One of the most quietly monumental figures of the nineteenth-century was the American trance medium Andrew Jackson Davis (1826-1910), known (sometimes jokingly) in the press as the "Poughkeepsie Seer" for his Hudson Valley, New York, home.
Davis coined the term "Law of Attraction," though in a subtler sense from how it is used today. More significantly, the New Yorker's trance-based dictations, which he folded into several massive books starting in 1847, united the progressive and mystical impulses of the era.
In Davis's vision, heaven, which he claimed to visit ethereally, was home to all the world's peoples, including Jews, Native Americans and people from exotic lands and religions. The medium was indirectly making the case that salvation belonged to no single faith.
Critics scoffed but Davis attracted significant defenders, including the Rev. George Bush, a prominent bible scholar and Swedenborgian minister, who was also a first cousin, four times removed, to the Bush presidential clan. Edgar Allan Poe was an intermittent admirer and critic, and recast themes from Davis's career in some of his short stories, including The Facts in the Case of M. Valdemar.

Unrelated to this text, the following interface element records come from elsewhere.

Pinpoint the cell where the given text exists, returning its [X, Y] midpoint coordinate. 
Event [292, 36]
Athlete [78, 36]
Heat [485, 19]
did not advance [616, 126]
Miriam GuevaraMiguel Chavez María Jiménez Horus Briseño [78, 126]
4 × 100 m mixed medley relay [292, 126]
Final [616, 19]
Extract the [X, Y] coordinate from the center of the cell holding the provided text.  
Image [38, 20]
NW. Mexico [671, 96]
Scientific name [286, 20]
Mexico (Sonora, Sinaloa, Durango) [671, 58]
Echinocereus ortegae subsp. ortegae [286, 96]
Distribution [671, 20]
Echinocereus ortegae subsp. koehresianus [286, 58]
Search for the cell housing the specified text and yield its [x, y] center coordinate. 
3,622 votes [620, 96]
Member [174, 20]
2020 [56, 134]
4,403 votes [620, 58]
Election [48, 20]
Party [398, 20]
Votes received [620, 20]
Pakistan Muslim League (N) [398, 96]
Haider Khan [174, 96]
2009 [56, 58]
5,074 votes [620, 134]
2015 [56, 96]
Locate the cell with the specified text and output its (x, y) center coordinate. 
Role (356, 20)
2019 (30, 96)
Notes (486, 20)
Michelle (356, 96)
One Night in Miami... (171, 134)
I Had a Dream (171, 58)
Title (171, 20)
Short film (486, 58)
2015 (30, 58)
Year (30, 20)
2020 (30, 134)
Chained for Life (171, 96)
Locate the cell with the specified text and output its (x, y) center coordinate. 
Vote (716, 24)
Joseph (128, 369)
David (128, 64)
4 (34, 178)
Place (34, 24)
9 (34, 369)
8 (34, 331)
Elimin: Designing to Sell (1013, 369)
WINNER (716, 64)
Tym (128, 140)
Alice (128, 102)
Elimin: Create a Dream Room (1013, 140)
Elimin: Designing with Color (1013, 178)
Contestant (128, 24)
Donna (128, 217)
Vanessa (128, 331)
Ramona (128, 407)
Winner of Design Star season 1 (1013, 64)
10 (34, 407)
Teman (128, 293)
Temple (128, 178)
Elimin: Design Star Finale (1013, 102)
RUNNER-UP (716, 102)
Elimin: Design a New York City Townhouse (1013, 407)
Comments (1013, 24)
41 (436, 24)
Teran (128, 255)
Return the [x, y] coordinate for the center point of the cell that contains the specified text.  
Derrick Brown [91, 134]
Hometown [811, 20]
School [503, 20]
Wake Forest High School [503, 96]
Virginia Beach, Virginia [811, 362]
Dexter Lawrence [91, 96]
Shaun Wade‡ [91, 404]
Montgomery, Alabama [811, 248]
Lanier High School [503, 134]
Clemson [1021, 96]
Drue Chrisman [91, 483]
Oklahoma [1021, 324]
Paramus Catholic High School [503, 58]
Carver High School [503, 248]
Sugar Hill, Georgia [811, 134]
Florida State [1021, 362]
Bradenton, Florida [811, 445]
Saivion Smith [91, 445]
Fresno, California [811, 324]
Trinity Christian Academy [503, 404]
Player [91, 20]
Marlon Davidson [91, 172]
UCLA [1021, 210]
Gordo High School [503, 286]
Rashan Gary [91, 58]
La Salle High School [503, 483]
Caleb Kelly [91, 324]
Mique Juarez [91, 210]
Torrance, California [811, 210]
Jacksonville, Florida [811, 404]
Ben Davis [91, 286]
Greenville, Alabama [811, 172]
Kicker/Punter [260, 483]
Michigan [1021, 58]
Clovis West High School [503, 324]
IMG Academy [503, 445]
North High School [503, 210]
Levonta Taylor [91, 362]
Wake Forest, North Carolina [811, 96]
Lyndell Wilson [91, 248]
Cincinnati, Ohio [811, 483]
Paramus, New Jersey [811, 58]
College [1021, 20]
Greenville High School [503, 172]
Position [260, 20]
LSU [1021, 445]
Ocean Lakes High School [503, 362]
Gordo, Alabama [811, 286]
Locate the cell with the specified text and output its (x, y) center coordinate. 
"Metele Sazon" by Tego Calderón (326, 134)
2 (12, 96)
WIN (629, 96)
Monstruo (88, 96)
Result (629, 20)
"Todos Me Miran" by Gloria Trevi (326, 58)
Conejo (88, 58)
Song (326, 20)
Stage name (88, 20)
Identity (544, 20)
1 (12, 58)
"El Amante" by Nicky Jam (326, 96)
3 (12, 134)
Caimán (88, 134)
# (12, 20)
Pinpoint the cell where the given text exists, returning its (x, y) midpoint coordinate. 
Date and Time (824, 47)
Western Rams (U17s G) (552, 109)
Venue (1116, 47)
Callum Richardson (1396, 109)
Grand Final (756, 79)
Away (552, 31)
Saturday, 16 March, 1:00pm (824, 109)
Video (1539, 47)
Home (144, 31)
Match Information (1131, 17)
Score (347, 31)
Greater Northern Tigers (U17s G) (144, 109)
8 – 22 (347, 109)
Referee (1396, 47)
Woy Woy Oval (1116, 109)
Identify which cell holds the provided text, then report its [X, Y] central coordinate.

Film students at Vassar College have created an elegant new documentary, "The Seer of Poughkeepsie," in which I, along with other historians of spiritual and social history, explore Davis's life and legacy.
The filmmakers find in Davis's unlikely career the hope for the eventual revival of his home city of Poughkeepsie, a goal that perfectly matches the Hudson Valley seer's social and spiritual vision.